Non-smokers have a much higher life expectancy than smokers[18], and the suspension of smoking is accompanied, even in the elderly, by an increase in the survival time due to the reduction of smoke-induced biological damage. Therefore, cigarette smoking is opposing the longevity, particularly the extreme one, as it is confirmed by the observations obtained on centenarians [2]. Tobacco smoking is associated with a compromised health status and impaired autonomy also in the centenarians.

Modifiable healthy behaviours during early elderly years, including smoking abstinence, weight management, blood pressure control, and regular exercise, are associated not only with enhanced life span in men but also with good health and function during old age [19].
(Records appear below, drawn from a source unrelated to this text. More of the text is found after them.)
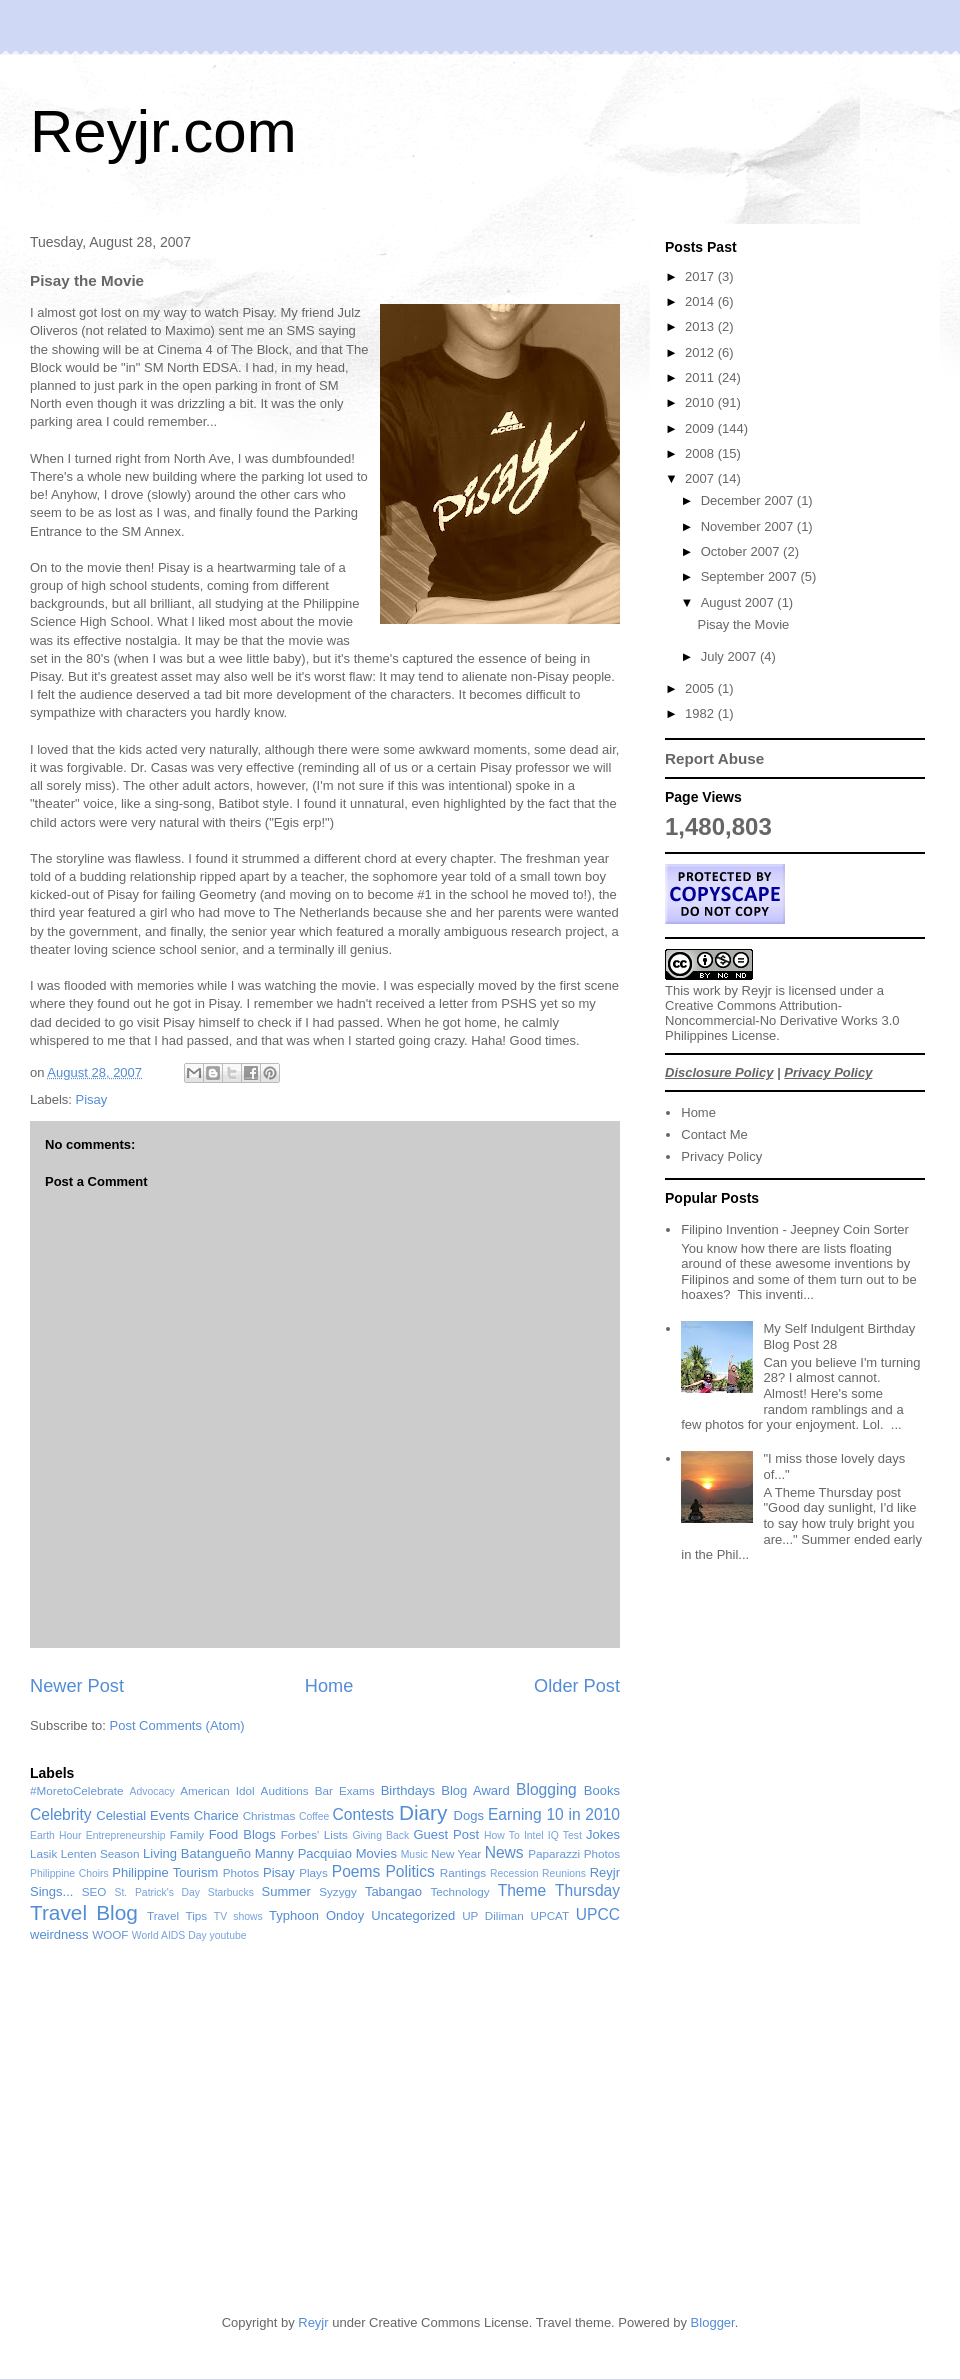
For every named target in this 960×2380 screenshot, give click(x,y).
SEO (94, 1891)
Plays (313, 1872)
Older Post (577, 1686)
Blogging (546, 1789)
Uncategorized (413, 1915)
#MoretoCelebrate (77, 1790)
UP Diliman (493, 1915)
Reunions (564, 1873)
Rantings (463, 1872)
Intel (534, 1835)
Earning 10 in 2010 (554, 1814)
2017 (701, 276)
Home (329, 1686)
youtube (228, 1935)
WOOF (110, 1934)
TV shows (238, 1916)
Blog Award (475, 1790)
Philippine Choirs (69, 1873)
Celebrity (61, 1814)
Considering the demonstrated beneficial effects of suspension of smoking, all practitioners and geriatricians in particular, should promote the abstinence from smoking as a behavioural norm for a correct life style.

Therefore, it is our duty to notify non smokers to keep non-smoking, and to the smokers to abandon smoking, evidencing the risks related to smoking, and the limitations to health deriving from this habit. On the other hand, we have to illustrate also the better performance that non-smokers may achieve. The invitation by the practitioner to stop smoking may be effective, but often this possibility is not utilized properly, in particular as far as elderly subjects is concerned: indeed these subjects often were never been told to leave smoking [20].
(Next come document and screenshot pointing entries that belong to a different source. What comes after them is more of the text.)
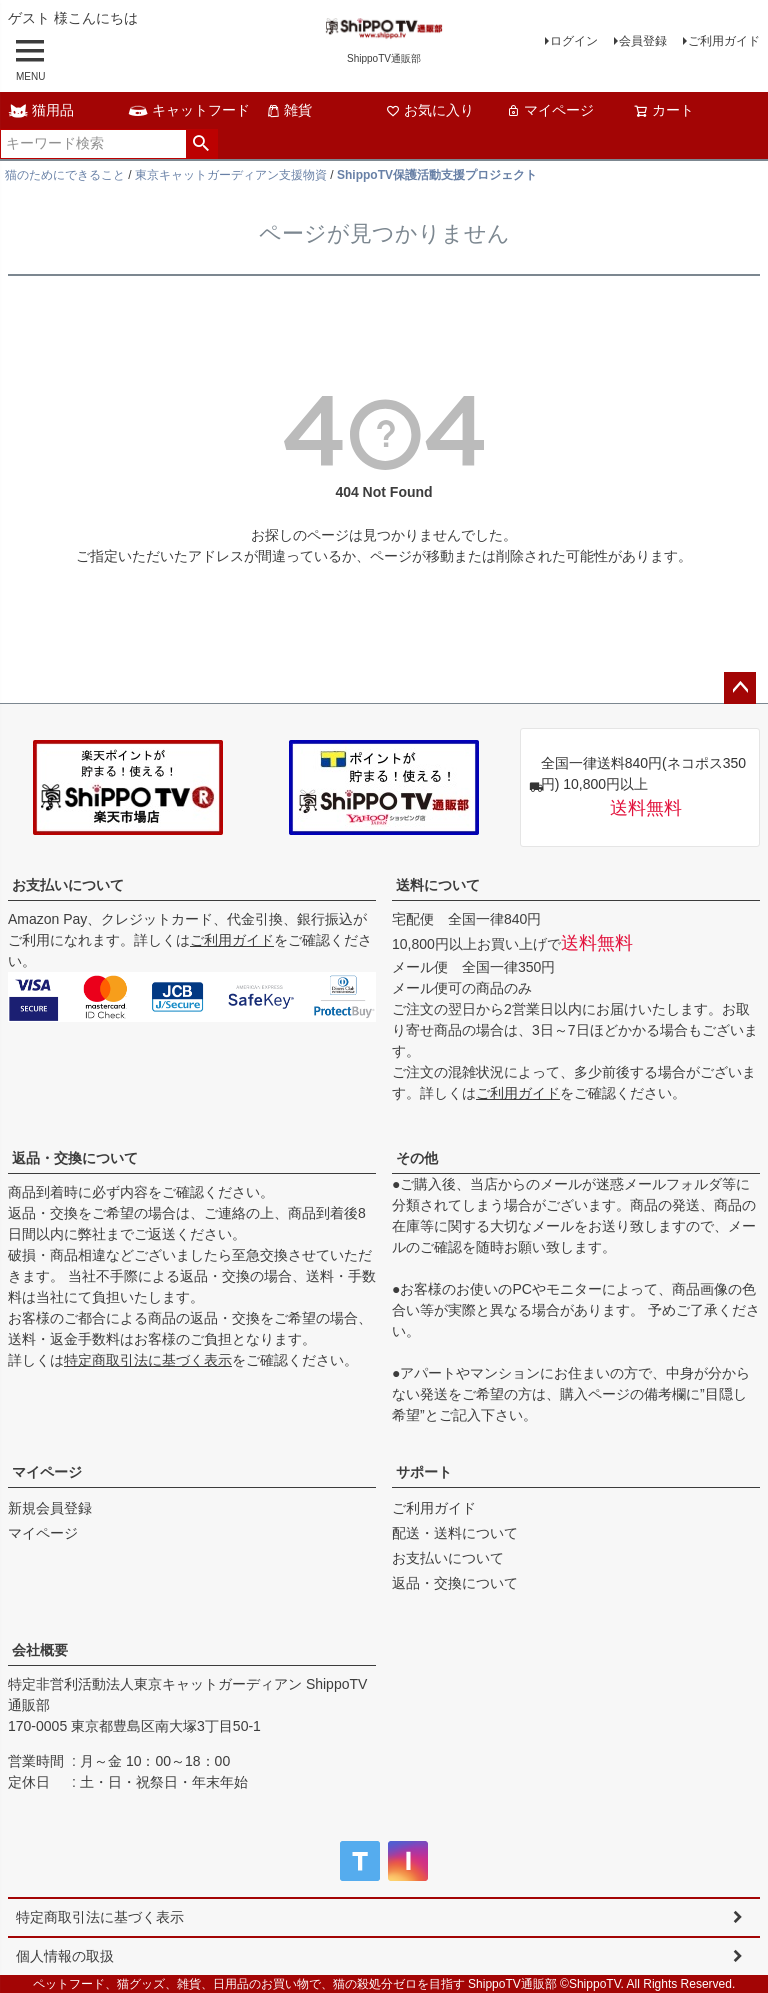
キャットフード (189, 110)
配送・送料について (455, 1533)
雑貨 (289, 110)
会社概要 (40, 1650)
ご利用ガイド (724, 41)
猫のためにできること (65, 175)
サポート (424, 1472)
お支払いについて (68, 885)
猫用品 (41, 110)
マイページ (550, 110)
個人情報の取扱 (65, 1956)
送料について (438, 885)
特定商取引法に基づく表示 (148, 1360)
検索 (201, 144)
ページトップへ (740, 688)
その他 (417, 1158)
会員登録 (643, 41)
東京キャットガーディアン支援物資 (231, 175)
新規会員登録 (50, 1508)
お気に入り (430, 110)
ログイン (574, 41)
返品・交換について (75, 1158)
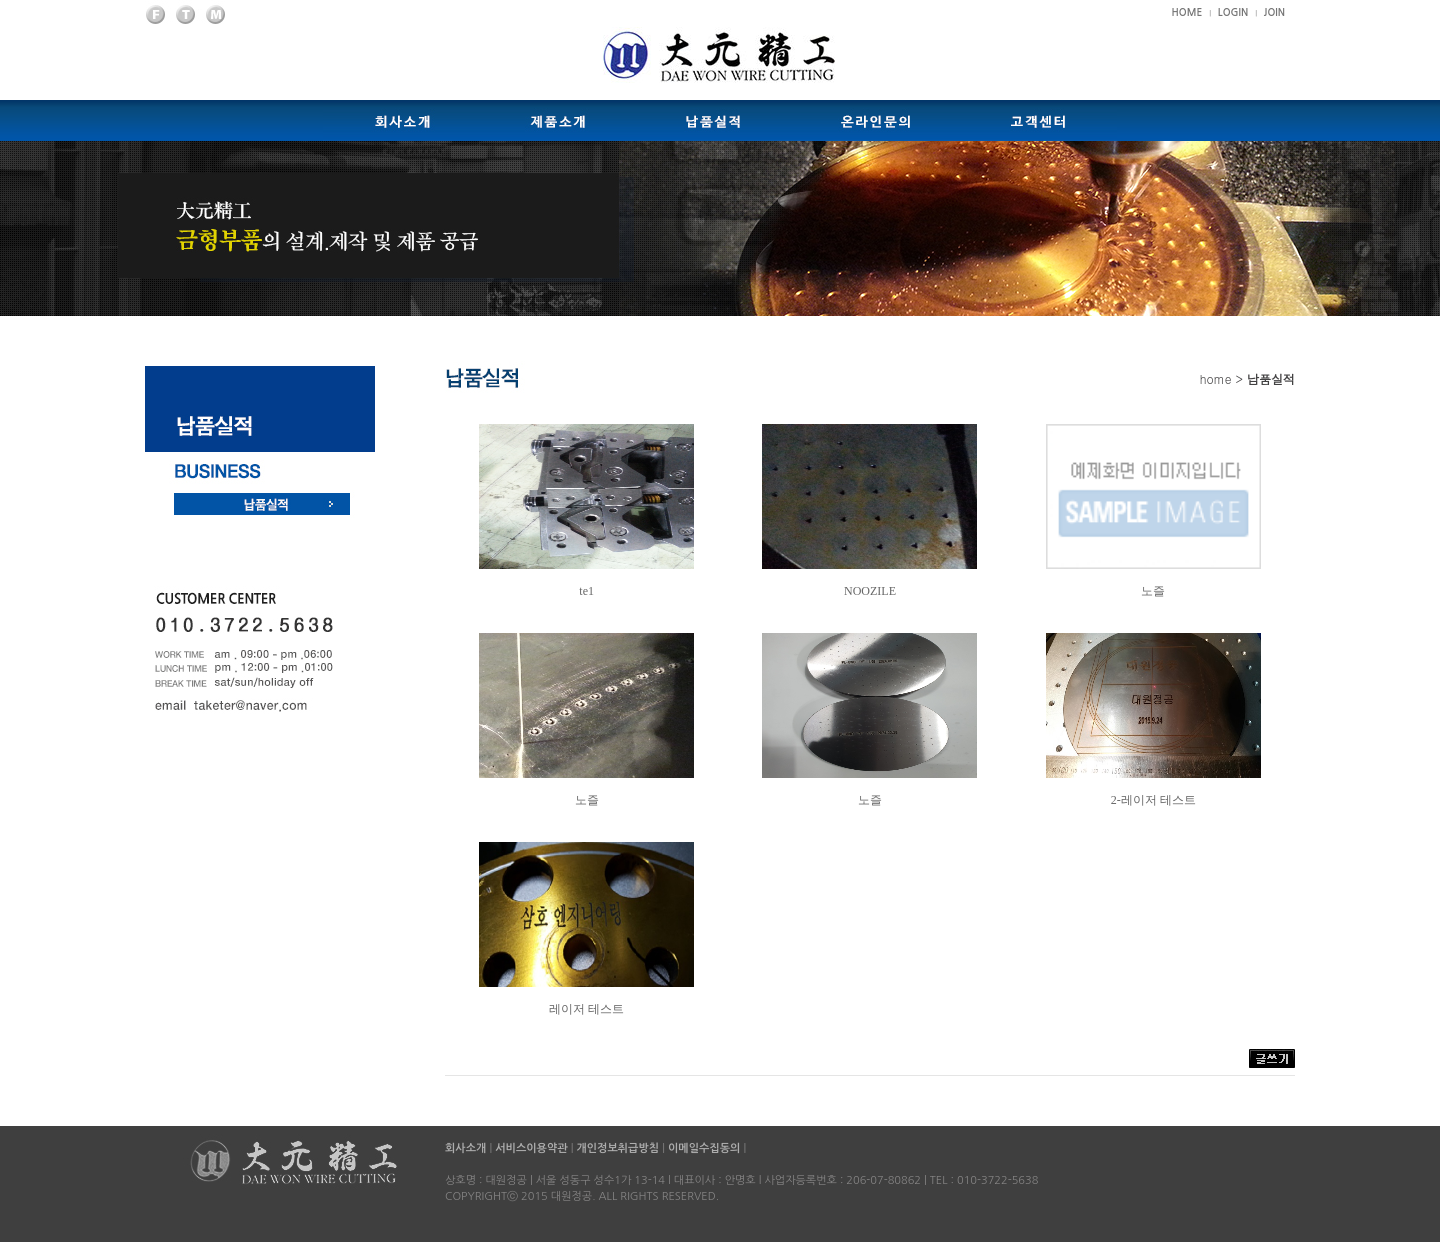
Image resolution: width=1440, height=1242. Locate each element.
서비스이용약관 (531, 1148)
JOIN (1274, 12)
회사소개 (467, 1148)
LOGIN (1233, 12)
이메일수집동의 (704, 1148)
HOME (1187, 12)
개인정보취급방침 (617, 1148)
Conclusions: Stopping Smoking

The first requirement of stopping smoking is certainly the motivation of the smoker himself to do this, since without this motivation any attempt is vane. Today, numerous strategies exist, either of pharmacological or non-pharmacological type, which are advantageous also for the elderly. The most effective smoking cessation programs involve a combination of pharmacotherapy and behavioural and/or cognitive counselling to improve abstinence rates.
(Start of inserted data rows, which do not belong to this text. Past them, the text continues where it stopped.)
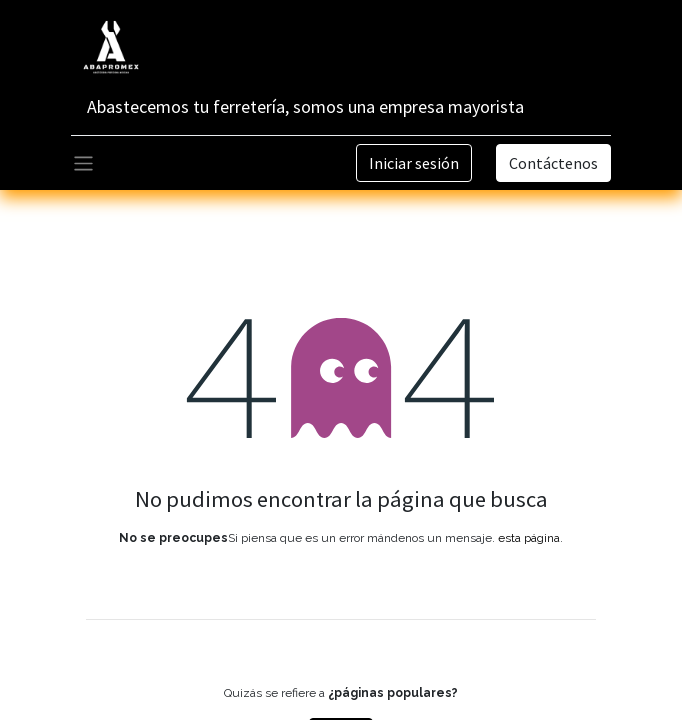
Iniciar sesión (414, 163)
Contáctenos (553, 163)
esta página (529, 538)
Approved pharmacological treatments include nicotine replacement therapies, bupropion, a non nicotine option, antidepressants, drugs targeting cannabinoid receptors and newer pharmacological approaches including the selective nicotinic partial agonists [2126].

Nicotine can be applied in various ways, but the best is certainly the transdermic method through the application of patches. The efficacy of the nicotine patches has widely been documented in a series of studies, together with the contraindications, the side effects, the pharmacological interactions, even for the elderly subjects [20, 21]. Another method is the use of an antidepressant, called bupropione, which has demonstrated good efficacy as both a monotherapy, and in association with nicotine patches [22].

Varenicline, an alpha4beta2 nicotinic acetylcholine receptor partial agonist, is the most recent agent approved for smoking cessation. This drug works by reducing the strength of the smoker's urge to smoke and by relieving withdrawal symptoms. Varenicline mimics the effect of nicotine and hence reduces craving when smokers stop. Furthermore, varenicline blocks nicotine receptors and in this manner, provokes a weaker response to nicotine if smokers use tobacco products while taking the drug. Recent evidence suggests that the nicotin-receptor partial agonist varenicline is at least as effective as nicotine replacement therapy and antidepressants [2326].